На кухне разговаривали погромче обычного. Леонид прислушался. Голоса, как и книги, проступали все явственней. Старички, кажется, закруглялись. И тут Михаил Кузьмич спросил у отца:
— Я у тебя переночую? Уже одиннадцатый, пока доберешься… А там дома вцепятся. Знаешь, батенька мой, как трясти начнут. Начнут трясти и раскачивать. Мда… Чем надежней семья, тем крепче раскачивают… И дольше…
— Понимаю, — ответил на это отец, и Леониду показалось странным, что он не стал переубеждать приятеля. Будто самого трясут. Всегда ведь жил в свое удовольствие, если на работе задержится — никто дома и не заметит.
— Слушай, Кузьмич, — снова начал отец. — Все хочу спросить: а ты в Карпатах бывал?
— А как же, после госпиталя туда направили бендеровский бандитизм ликвидировать.
— А в Будапеште?
— Освобождал.
— А в Кенигсберге?
— В Кенигсберге, батенька мой, в жуткую историю попал. Могу рассказать…
— Погоди, а в Берлине?
— Спрашиваешь, откуда же мы с тобой в госпиталь попали?

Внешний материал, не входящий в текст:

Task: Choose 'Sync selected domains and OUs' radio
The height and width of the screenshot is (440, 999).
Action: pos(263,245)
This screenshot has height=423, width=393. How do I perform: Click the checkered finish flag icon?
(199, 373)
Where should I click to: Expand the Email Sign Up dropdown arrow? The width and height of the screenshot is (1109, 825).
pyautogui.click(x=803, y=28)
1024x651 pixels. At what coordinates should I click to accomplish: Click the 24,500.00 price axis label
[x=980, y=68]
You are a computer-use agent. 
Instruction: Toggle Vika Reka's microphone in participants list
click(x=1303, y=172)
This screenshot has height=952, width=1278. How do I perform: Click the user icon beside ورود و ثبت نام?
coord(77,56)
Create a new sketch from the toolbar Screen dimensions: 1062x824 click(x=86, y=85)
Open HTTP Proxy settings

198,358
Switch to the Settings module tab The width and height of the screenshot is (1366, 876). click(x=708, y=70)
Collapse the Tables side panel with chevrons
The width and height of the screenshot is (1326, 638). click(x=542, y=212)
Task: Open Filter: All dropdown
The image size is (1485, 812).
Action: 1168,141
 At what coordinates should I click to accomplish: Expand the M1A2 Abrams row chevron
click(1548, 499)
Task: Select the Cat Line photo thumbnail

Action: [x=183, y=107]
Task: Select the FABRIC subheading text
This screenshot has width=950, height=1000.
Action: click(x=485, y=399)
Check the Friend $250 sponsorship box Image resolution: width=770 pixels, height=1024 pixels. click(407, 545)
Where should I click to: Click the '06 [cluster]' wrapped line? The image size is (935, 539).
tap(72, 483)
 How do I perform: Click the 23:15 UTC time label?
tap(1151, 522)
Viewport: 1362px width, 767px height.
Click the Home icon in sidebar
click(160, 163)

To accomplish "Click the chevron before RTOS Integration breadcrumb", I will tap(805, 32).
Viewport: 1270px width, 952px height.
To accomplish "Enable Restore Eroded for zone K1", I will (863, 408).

— Кузьмич! — судя по поднявшемуся голосу отца, он приготовил главный вопрос. — Кузьмич, а в Москве ты бывал?
Леонид тоже напрягся, ожидая ответа, он, как это говорится, весь ушел в слух. «Так-так, так-так», — что-то подгоняло внутри.
— Нет, ты знаешь, нет. Вот дела-то, а? Не был в Москве… Все времени не нашлось… Да ты подумай!
Леонид закинул руки за голову, зажмурился. Снова охватила его тревога, самая настоящая жалость к себе, даже в носу защекотало. Так чего же это вы, милые, прошедшие полмира… Так чего же это вы?.. А чего — он и сам не знал. Удивительно ненормальное состояние души…
ТАКСЕНОК
Наконец, к исходу месяца, душа Андрея Ивановича затосковала, все вокруг стало не то чтобы раздражать, а как бы настойчиво подчеркивать — лучшее, что могло быть, уже было и больше не повторится. Стыдно становилось Андрею Ивановичу своих седеющих волос, одиночества, комнатки в коммунальной квартире, умения держаться на людях с достоинством… И тогда он звонил одиннадцатилетнему сыну, который жил на другом конце города.
И сейчас Витя его сразу узнал.
— Папа, здравствуй.
— Здравствуй, маленький. Как живешь?
— Хорошо.
— Учишься?..
— Хорошо.
— Никто не обижает?
— Никто. Папа, а когда ты к нам приедешь?
— Да вот, маленький, выберусь как-нибудь. Только чуть-чуть освобожусь, так и приеду. У тебя фломастеры есть?
— Есть. Ты с мамой поговорить хочешь?
— Ну зачем это с мамой, — мгновенно вскипел Андрей Иванович. — Я же тебе звоню. Мы с тобой…
Но трубку уже выхватила бывшая жена Марина.